Pour ma part, je trouve qu'il faut du courage pour décider, après avoir fait des études, de faire de l'agriculture, malgré le contexte actuel et les écueils qui risquent de survenir. Je vous remercie d'avoir pris cette décision. Tous les jeunes que nous avons entendus nous ont dit que ce n'était pas facile. Certains ont décidé de quitter ce domaine. D'autres nous ont dit qu'ils le feraient si les choses n'allaient pas mieux d'ici à deux, trois, quatre ou cinq ans. C'est un message que nous, en tant que parlementaires, devons entendre. Nous devons aussi faire en sorte que le gouvernement s'ouvre les yeux, se réveille. C'est un peu ce qu'on fait dans le cadre de ces séances. La bureaucratie n'avance pas vite, c'est certain, mais on essaie de pousser la machine. Ce n'est jamais aussi rapide qu'on le voudrait, mais il faut dire qu'on a réussi à accomplir certains progrès. Des programmes ont été mis en oeuvre, et c'est grâce à vous qui venez témoigner. Il est très important que vous persévériez. Je tenais à vous le dire.
Dans une partie du document très intéressant que vous nous avez présenté, qui est intitulée « Appel à l'action », votre organisation, que je ne connaissais pas — comme vous l'avez sans doute constaté, je viens du Québec —, suggère ceci:
6. Fournir un soutien financier afin d'encourager, d'explorer et de nourrir les entreprises comportant des risques élevés en utilisant une approche d'atténuation du risque plutôt qu'une approche de réduction ou d'évitement du risque.
Pourriez-vous nous donner des détails sur ce que vous entendez par là et nous expliquer quelle est la nuance entre une approche d'atténuation du risque et une approche de réduction ou d'évitement du risque?
[Traduction]
D'accord, mets-moi dans l'embarras, Gwen.
Des voix: Oh, oh!
M. Ted Eastley: Notre organisation reçoit du financement du gouvernement fédéral. Nous appuyons la mise en oeuvre de nombreux projets nouveaux et innovateurs qui repoussent les limites et incitent au risque, mais de façon acceptable. Je crois que notre organisation, nos directeurs et nos collectivités rurales dynamiques font valoir la nécessité de mettre en place des mesures d'atténuation du risque sans qu'elles soient des barrières. Il faut laisser ces jeunes gens prendre des risques et nous suggérer des options et des discussions quant aux moyens d'éviter les catastrophes, mais en même temps, bon nombre des programmes qui sont mis en oeuvre découragent fortement la prise de risques. Nous devons encourager le fait que des idées nouvelles et innovatrices seront mises de l'avant par nos jeunes, et par certains de nos gens expérimentés également.
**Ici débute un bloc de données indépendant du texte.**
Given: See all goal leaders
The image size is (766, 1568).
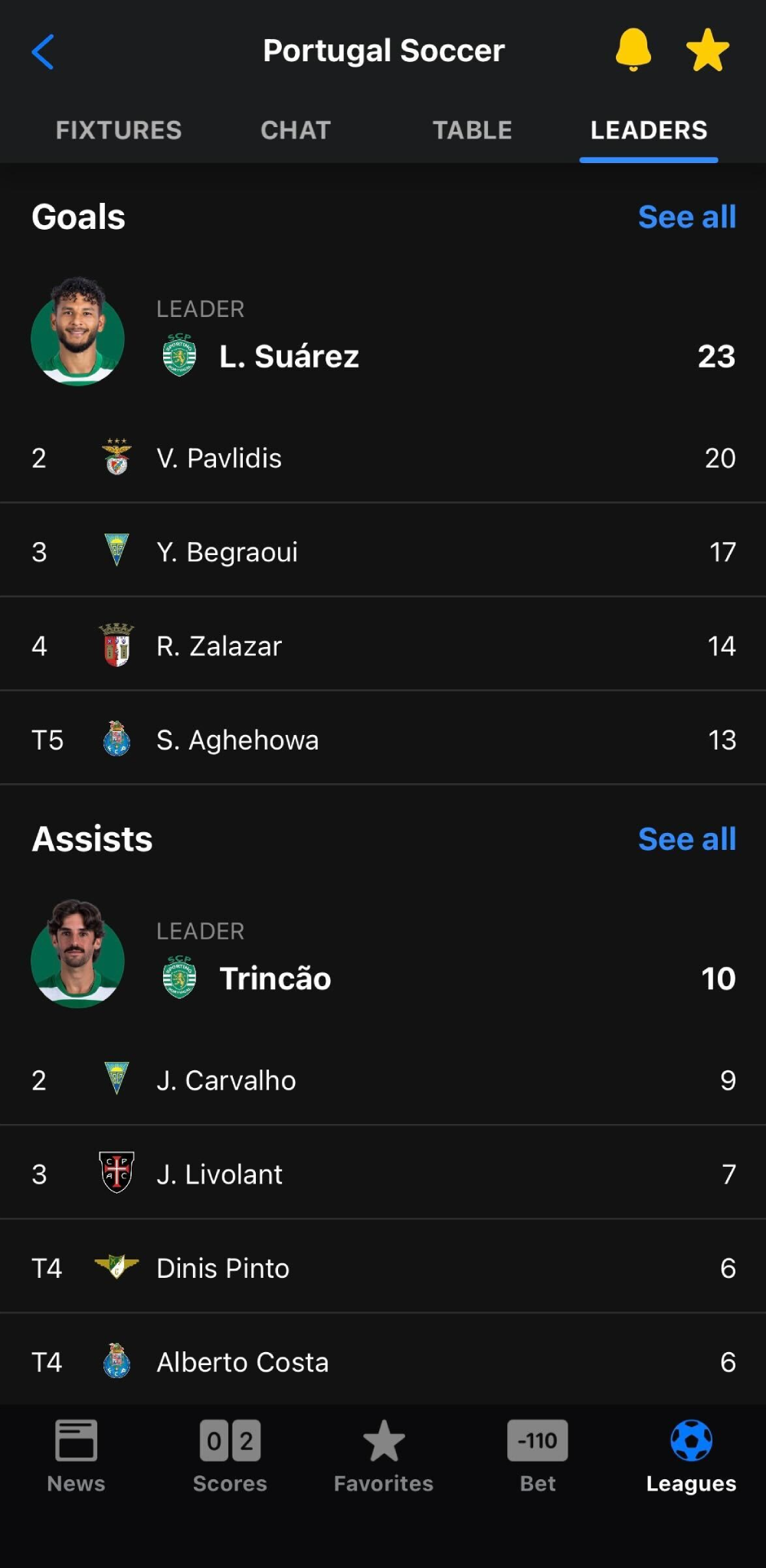Looking at the screenshot, I should click(x=686, y=217).
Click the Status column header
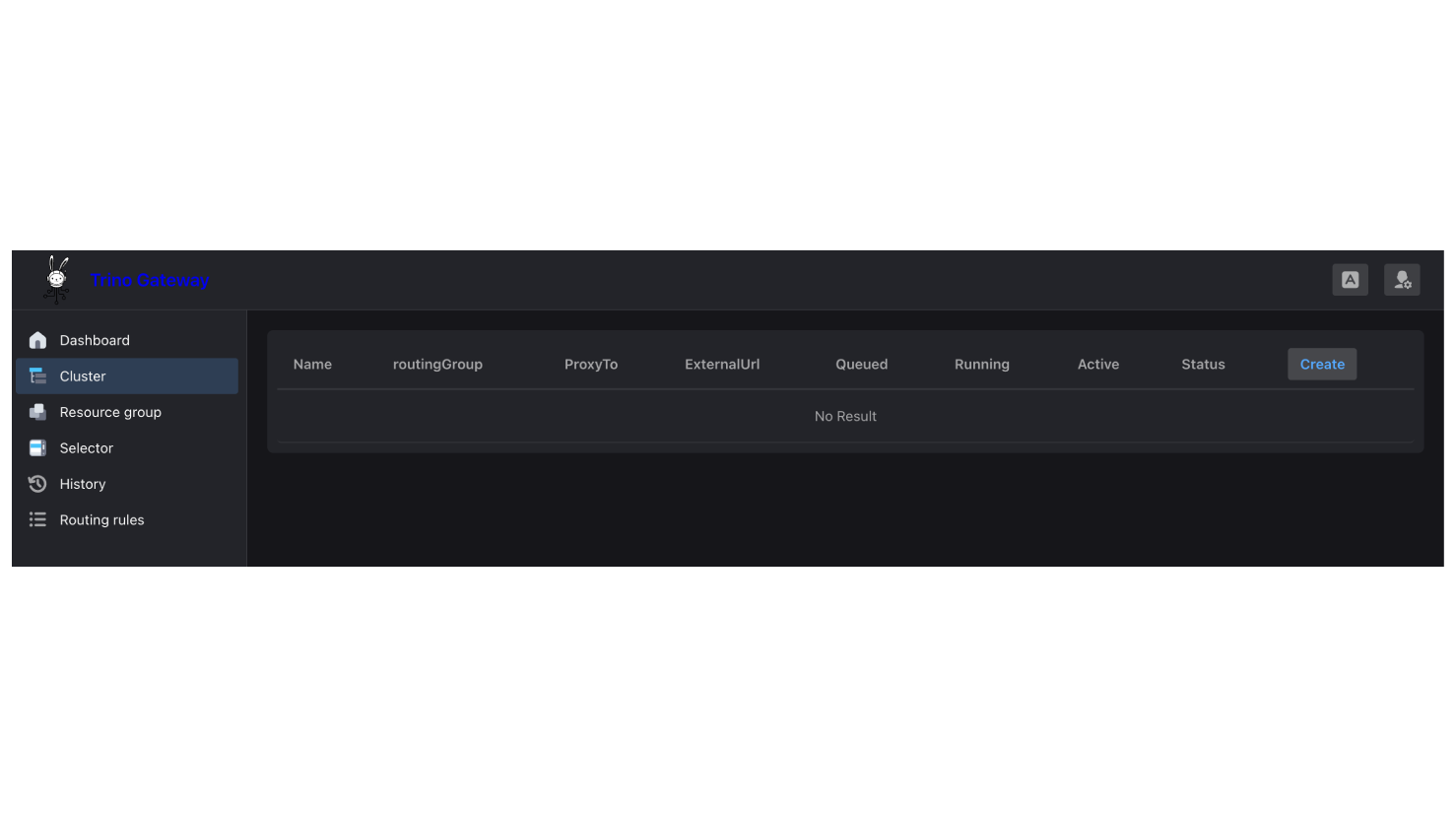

Je ne veux pas minimiser les capacités des gens de ma génération en cette matière, mais je crois que nous devons susciter de nouvelles occasions de prendre des risques et mettre en place un filet de sécurité pour les cas où la réussite n'est pas totale. Nous n'espérons pas une réussite totale chaque fois; nous en offrons seulement la possibilité.
C'est de là que nous partons.
Je vais répéter les propos de mes collègues et vous dire merci beaucoup d'avoir pris le temps de venir ici.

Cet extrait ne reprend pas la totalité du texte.